-3

I want to create a new id column for a real estate dataset. The data is about land ownership titles in the UK. Each observations is a property "unit" that has its own postbox. I only collect units that are owned by companies.

I want the new id column to be a "speaking id", meaning that it should reveal the most important info about the observation, while at the same time being concise and obviously unique. It should then be a composite key.

What columns should I include? What are some best practices for this kind of task (specifically for real estate data)?

Right now my main columns are the following: date (when company became proprietor of the land title), company's name, street, street number, locality, district, title number (alpha-numeric code as reported in the original data source).

I haven't found best practices for this kind of task, only a couple of examples. For US real estate data, one website suggested creating a composite id with the following info: Country, State (FIPS), County (FIPS), Subcounty (FIPS), Parcel Number, Property Type, Sub Property.

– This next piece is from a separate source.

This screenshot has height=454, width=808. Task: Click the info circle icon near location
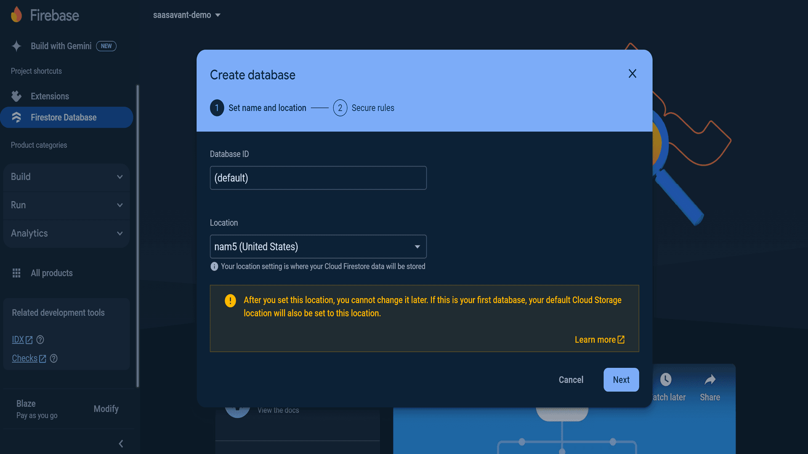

I am working in R but I think this issue might be more common for sql users.

  • 1
    Hi - please can you explain your meaning/understanding of an “id column” and why you want to duplicate lots of information that already exists in a record in this new column? What do you plan to use this column for? – NickW Aug 28 '23 at 08:15
  • Hi - by id column I mean a unique identifier for each observation. I plan to use such a composite id to see at a glance the main info for a certain observation. – askerofquestions2k23 Aug 28 '23 at 08:25
  • Obviously up to you, but trying to stuff a load of information into a composite key so that you don’t need to look at the other columns in the row sounds like a really bad design decision to me. If you want a key to be composite then it needs to consist of the minimal list of columns that will uniquely identify each record - so this isn’t a judgement-type decision, it’s a correct/incorrect decision that can only be made by someone who understands your data. However, if the uniquely identifying list of columns is long it’s almost certainly better to create the id as just a sequential number – NickW Aug 28 '23 at 09:01

0 Answers0